Mozilla got rid of their founder, Brendan Eich, for donating to a California initiative against gay marriage. Now we see what that costs us.
Having the best pool of workers in the world aren't going to make a difference[1] if they are working for power-mongers who use outrage to achieve a coup.
The reverse is not true - having fewer skilled workers to choose from can be irrelevant when they are working for someone who is focused on goals that are aligned to the user.
IOW, there's no point in having the absolute best and the brightest people employed by self-serving schemers who wanted to use firefox as a vehicle for their political/virtuous ambitions.

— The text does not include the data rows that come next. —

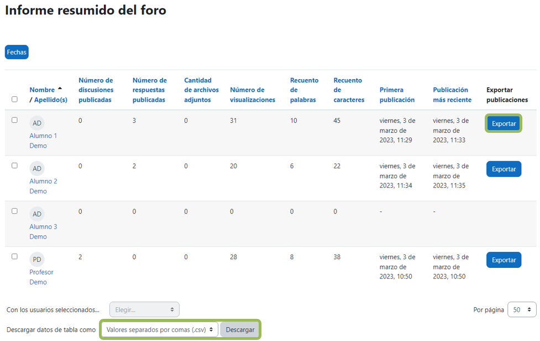Screen dimensions: 540x341
Task: Click the AD avatar icon for Alumno 3
Action: point(37,214)
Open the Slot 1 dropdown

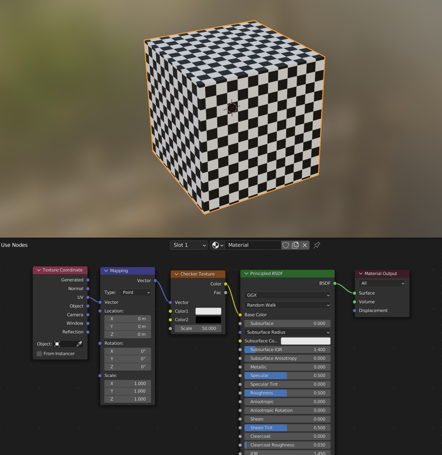[188, 245]
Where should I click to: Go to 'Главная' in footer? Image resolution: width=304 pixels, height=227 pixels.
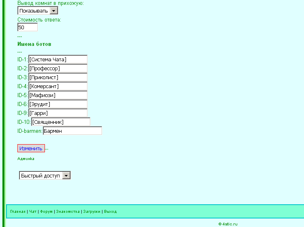[18, 212]
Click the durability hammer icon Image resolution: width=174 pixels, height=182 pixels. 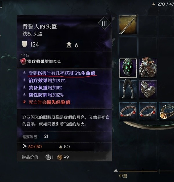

There might be, however, a point in having "only" the 90% best people employed towards making firefox better.
[1] And, it looks like it didn't make a difference.

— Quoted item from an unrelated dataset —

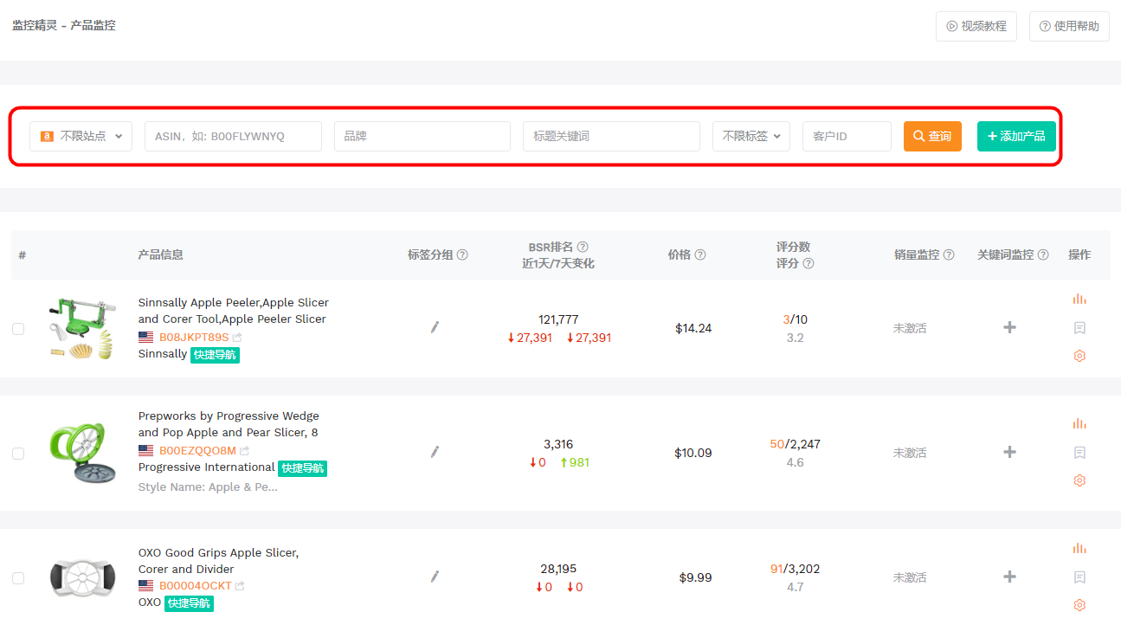Expand the 不限站点 site dropdown

click(81, 136)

Short answer: Well, compared to FF and the fine article that we are commenting on ... yes, it's certainly a model that FF could adopt!
Long answer: I don't see ads in Brave. I don't recall even installing any third parties to block ads. As far as the adtech space goes, Brave is indeed more ethical than FF (or Chrome, or Edge).
Now if you are of the view that, ethically, blocking ads is a bad thing, then I'm afraid we cannot actually discuss this any further, because there are very few arguments that will get me to change my mind about blocking advertisements, not least of which is the ad under discussion, i.e. "FULL-SCREEN-IN-YOUR-FACE-COVER-EVERYTHING-AND-STOP-THE-USER-FROM-DOING-ANYTHING-UNTIL-THE-AD-IS-DISMISSED" type of ad.
Also, I know this is the internet, but disapproving of one person doesn't mean that you're promoting another random person that wasn't even part of the conversation. If you want to bring Bezos in, at a minimum you're required to find a single person, living or dead, who thinks that Bezos's donations were fine but Eich's were terrible.
I know no one is promoting Bezos. I'm just saying it's ridiculous how Bezos gets to white-wash incidents like this while causing untold harm to society, while Eich legitimately was furthering good causes in good ways and a single personal superficial detail prevented him from continuing to do that.